*About this task*
Continue the personal essay on moving from a plant-based diet to an animal-based one, picking up after its final sentence.

Most of the time, the 'open-minded' individuals I know just further their existing beliefs, adding nuanced arguments to support them. Very rarely have I seen someone fully pivot their opinion on politics, religion, food, relationships — anything of substance.
As I flipped this back on myself – I realized I am in the middle of one of the most pronounced changes of mind in my life, a complete 180º turnaround – that of food and diet.
I spent over a decade eating plant-based, and I am currently shifting toward an entirely animal-based diet.
This piece explores the path that led me here and shares insights into how I landed on the decision to pursue an animal-based diet. This may trigger some individuals. I hope this helps you if you are considering this as well.
Going Plant-Based
Letting go of animal foods.
🌱 Why I Started Eating Plant-Based
I began my journey into pescetarianism (includes fish), vegetarianism, and veganism when I was 16.
Functionally I was a vegetarian—I rarely ate fish—but I could never give up sushi. Throughout school when I was cooking it skewed heavily vegan — I had no real interest in (and was partially disgusted by) eating eggs or dairy. This plant-based dance lasted over 10 years.
14 years later, answers to how and why it all started aren't as obvious. I know a few reasons why I kept it up so long, and they line up with the major talking points from the plant-based community:
⭐️ 1. Ethics & Morality
I was the kid in high school who went home, printed out the "Fish are friends, not food!" image from PETA, iron-transferred it onto a blank white t-shirt, and wore it around school with the air of moral superiority that only the "anti-barbarian" enlightened vegetarian position can provide.
There is an obvious and immediate ethical and moral argument available to the plant-based community.
Humans have choice, and if you are a benevolent, morally-good being – you should choose to do as little harm as possible. Killing animals for food is harmful, therefore we should not kill animals for food.
🌍 2. Global Warming & Climate Change
Similar to the ethical argument, but zoomed out from individual choice up to the future-of-humanity level.
If you believe that anthropogenic climate change is true, it's impossible to ignore the abomination of the global meat industry. From factory farms to transportation and distribution networks, meat is a major contributor to man-made climate change.
Therefore, do your part. Eat less meat!
In Grade 10, we had to do a public 'motivational speech' project for a class. 10 minutes to make a meaningful and motivational case on any topic you care about. I stood up there and advocated for why everyone should try Meatless Mondays – reducing individual and familial meat intake. I was all in.

*Supplied data*
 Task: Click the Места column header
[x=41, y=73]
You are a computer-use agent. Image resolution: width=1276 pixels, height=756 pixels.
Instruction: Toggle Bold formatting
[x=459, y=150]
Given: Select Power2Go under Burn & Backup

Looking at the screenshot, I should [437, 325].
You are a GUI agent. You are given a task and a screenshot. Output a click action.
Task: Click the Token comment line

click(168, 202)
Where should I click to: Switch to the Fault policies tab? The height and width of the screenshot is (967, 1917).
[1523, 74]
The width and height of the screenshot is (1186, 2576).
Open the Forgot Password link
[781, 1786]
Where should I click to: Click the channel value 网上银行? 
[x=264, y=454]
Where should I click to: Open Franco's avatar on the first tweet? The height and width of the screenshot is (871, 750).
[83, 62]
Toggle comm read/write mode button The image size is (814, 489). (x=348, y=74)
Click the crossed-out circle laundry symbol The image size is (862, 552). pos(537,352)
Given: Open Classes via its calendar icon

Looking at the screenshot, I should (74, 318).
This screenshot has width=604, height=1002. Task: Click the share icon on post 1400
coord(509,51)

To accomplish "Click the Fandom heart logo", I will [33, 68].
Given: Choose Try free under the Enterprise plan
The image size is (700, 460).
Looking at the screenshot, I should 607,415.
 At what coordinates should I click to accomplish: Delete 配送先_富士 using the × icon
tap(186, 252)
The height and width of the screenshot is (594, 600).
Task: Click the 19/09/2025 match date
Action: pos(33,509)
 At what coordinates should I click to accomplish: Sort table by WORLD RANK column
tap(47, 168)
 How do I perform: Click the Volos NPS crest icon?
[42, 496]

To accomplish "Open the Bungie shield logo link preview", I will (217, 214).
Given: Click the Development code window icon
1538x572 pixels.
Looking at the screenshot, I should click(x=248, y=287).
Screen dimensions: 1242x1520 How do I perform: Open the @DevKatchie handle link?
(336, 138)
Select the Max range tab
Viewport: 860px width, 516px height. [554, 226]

*Task answer*
💪 3. Health, Vitality, & Longevity
The last and most enduring reason for going plant-based was the health benefits. Eating red meat is bad for your heart, you'll die earlier, it'll clog your arteries, bad cholesterol – the works. You've heard it all before. The same claims are paraded around today, glorified in the wash of plant-based documentaries populating Netflix and MindBodyGreen articles.
"No self-respecting person trying to take care of their health could seriously consider a diet high in meat intake. Ethical and planetary considerations aside, if you don't want to die from a heart attack – you shouldn't eat meat."
I kept this up, deeply entrenched in my beliefs, gaining pride and purpose from my morally superior position, eating different meals from my friends and family, sending food back at restaurants, and advocating my lifestyle on Facebook, for over 10 years.
But, slowly at first — then suddenly all at once... things changed.
🛑 Reasons I Stopped Eating Plant-Based
The majority of this section is taken from a long-form personal entry I wrote in 2019 while working with ayahuasca on a master plant diet in Peru, entitled 'Why I Started Eating Meat Again'. Additional commentary has been added.
🥗 1. Satiety
Plant-based diets never lead to proper satiety. You're never full! I could eat an endless amount of food, including "nutrient-dense" options like kale, seitan, quinoa, sweet potato, and never be truly satiated. Given my size, I could eat an unbelievable amount of food. I see this trend continue in my friends who have adopted the diet. Meat consumption appears to remedy this.
I now understand this to be a combination of two factors: hormonal rebalancing (sorting out leptin & ghrelin levels) and eating truly nutrient-dense foods (more on this later).
🤒 2. Chronic Subclinical Pathology
Despite being the poster child of healthy diets, all the plant-based folks I know (and myself when I was plant-based) always have an endless series of ailments: poor skin, low energy levels, chronic anxiety, issues with digestion, non-existent sex drive, rashes, slow to heal cuts, constipation, mental fog, and low-level depression. And the gas. My god, the gas.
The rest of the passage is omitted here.